操作要求
A – 根据下面的算法学习页面,回答以下问题,每题一行,答案按相同编号标出:
(i) 页面标注的日期是哪一天?
(ii) 页面写明的题目数量是多少?
(iii) 第9课的标题是什么?
B – 把下面算法学习页面中的一段原样打印出来,从“dfs = func(level”开始,到“dfs(level + 1, root.Left)”结束。

页面摘录
....................

第4周 DFS、BFS、贪心、二分查找
2021-12-20
15分钟阅读时长
题目数量:20
第9课 | 深度优先搜索和广度优先搜索
1. 深度优先搜索、广度优先搜索的实现和特性
参考链接
2. 实战题目解析:二叉树的层次遍历等问题
实战题目
/**
* Definition for a binary tree node.
* type TreeNode struct {
* Val int
* Left *TreeNode
* Right *TreeNode
* }
*/
// bfs
func levelOrder(root *TreeNode) (res [][]int) {
if root == nil {
return nil
}
queue := []*TreeNode{root}
for len(queue) > 0 {
level := []int{}
for size := len(queue); size > 0; size-- {
node := queue[0]
queue = queue[1:]
level = append(level, node.Val)
if node.Left != nil {
queue = append(queue, node.Left)
}
if node.Right != nil {
queue = append(queue, node.Right)
}
}
res = append(res, level)
}
return res
}
// dfs
func levelOrder(root *TreeNode) (res [][]int) {
if root == nil {
return nil
}
var dfs func(level int, root *TreeNode)
dfs = func(level int, root *TreeNode) {
if root == nil {
return
}
if len(res) < level {
res = append(res, []int{})
}
res[level - 1] = append(res[level - 1], root.Val)
dfs(level + 1, root.Left)

....................

数据集条目:
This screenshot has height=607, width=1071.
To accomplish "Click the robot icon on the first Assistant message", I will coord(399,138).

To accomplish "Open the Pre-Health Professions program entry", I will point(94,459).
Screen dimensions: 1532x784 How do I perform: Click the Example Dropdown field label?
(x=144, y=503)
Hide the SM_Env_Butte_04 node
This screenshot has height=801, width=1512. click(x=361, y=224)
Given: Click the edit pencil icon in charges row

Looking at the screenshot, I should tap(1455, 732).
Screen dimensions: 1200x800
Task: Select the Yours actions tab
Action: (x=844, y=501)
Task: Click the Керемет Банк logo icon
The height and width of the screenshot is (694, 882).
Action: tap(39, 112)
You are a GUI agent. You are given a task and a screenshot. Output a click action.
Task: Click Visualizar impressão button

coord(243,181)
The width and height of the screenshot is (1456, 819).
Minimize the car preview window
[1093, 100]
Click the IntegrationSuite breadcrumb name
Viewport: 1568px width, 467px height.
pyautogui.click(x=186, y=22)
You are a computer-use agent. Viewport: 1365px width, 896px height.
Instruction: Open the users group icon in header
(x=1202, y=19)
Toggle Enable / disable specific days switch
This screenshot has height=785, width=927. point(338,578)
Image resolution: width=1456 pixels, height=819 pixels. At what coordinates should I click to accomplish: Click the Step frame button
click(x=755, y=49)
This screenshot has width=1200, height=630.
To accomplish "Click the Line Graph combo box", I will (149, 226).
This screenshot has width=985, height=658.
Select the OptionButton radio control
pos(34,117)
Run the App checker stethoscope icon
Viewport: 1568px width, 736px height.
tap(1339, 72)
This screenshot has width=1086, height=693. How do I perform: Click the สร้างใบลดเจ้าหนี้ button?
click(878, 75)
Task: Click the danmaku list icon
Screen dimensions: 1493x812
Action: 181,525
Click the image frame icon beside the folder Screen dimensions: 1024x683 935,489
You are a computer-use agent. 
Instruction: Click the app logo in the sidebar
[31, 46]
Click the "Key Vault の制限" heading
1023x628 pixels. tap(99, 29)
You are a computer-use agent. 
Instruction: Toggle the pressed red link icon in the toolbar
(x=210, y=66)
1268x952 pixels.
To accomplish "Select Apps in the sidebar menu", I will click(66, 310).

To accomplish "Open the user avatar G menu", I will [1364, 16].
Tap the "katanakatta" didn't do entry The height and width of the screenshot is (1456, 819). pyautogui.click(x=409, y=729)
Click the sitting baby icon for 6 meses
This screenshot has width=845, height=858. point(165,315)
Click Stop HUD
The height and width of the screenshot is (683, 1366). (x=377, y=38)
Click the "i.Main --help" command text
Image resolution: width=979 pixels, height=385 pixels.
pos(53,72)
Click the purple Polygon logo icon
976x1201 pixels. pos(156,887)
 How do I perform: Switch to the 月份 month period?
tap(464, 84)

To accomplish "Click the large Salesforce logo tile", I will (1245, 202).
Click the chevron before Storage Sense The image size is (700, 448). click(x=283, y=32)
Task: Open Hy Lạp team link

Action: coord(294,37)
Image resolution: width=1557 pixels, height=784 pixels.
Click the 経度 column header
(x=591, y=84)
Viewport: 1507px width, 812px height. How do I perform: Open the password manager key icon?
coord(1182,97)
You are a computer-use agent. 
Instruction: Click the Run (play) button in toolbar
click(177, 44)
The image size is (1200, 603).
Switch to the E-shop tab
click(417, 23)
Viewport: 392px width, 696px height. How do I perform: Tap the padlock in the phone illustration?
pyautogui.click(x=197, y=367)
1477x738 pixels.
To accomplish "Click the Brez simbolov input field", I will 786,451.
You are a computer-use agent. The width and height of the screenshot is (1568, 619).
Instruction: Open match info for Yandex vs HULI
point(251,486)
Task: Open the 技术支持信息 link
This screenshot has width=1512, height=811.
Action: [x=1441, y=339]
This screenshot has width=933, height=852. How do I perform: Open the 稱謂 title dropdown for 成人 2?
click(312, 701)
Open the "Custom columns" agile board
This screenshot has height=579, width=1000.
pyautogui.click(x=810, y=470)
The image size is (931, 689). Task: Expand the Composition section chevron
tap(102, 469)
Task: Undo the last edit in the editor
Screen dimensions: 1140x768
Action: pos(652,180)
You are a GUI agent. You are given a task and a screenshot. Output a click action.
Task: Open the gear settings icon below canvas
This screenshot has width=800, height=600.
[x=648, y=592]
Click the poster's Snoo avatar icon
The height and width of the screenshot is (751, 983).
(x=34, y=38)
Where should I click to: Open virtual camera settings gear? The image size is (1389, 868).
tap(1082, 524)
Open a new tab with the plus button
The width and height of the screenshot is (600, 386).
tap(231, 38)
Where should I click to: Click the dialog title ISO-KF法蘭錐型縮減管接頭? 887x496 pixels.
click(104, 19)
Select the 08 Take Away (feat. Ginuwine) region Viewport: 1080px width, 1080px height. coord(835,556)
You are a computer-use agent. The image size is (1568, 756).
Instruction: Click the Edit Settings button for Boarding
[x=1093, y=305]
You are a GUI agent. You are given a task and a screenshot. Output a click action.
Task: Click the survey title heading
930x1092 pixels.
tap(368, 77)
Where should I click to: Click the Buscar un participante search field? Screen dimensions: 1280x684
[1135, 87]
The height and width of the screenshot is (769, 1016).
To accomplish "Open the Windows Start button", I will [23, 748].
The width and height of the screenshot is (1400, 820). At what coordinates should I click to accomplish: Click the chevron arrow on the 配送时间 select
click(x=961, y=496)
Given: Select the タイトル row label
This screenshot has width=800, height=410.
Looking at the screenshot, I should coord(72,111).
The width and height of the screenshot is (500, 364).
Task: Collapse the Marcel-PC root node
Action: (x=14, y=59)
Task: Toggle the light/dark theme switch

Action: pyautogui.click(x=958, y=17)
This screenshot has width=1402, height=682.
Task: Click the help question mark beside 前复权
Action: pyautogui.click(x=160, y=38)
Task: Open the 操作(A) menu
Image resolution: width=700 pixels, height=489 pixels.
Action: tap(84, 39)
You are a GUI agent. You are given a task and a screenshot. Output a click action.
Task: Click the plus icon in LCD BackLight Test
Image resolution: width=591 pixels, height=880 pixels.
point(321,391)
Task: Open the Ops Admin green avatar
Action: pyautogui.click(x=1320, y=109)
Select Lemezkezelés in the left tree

....................

依次输出
A –
(i) 2021-12-20
(ii) 20
(iii) 深度优先搜索和广度优先搜索

B –
dfs = func(level int, root *TreeNode) {
if root == nil {
return
}
if len(res) < level {
res = append(res, []int{})
}
res[level - 1] = append(res[level - 1], root.Val)
dfs(level + 1, root.Left)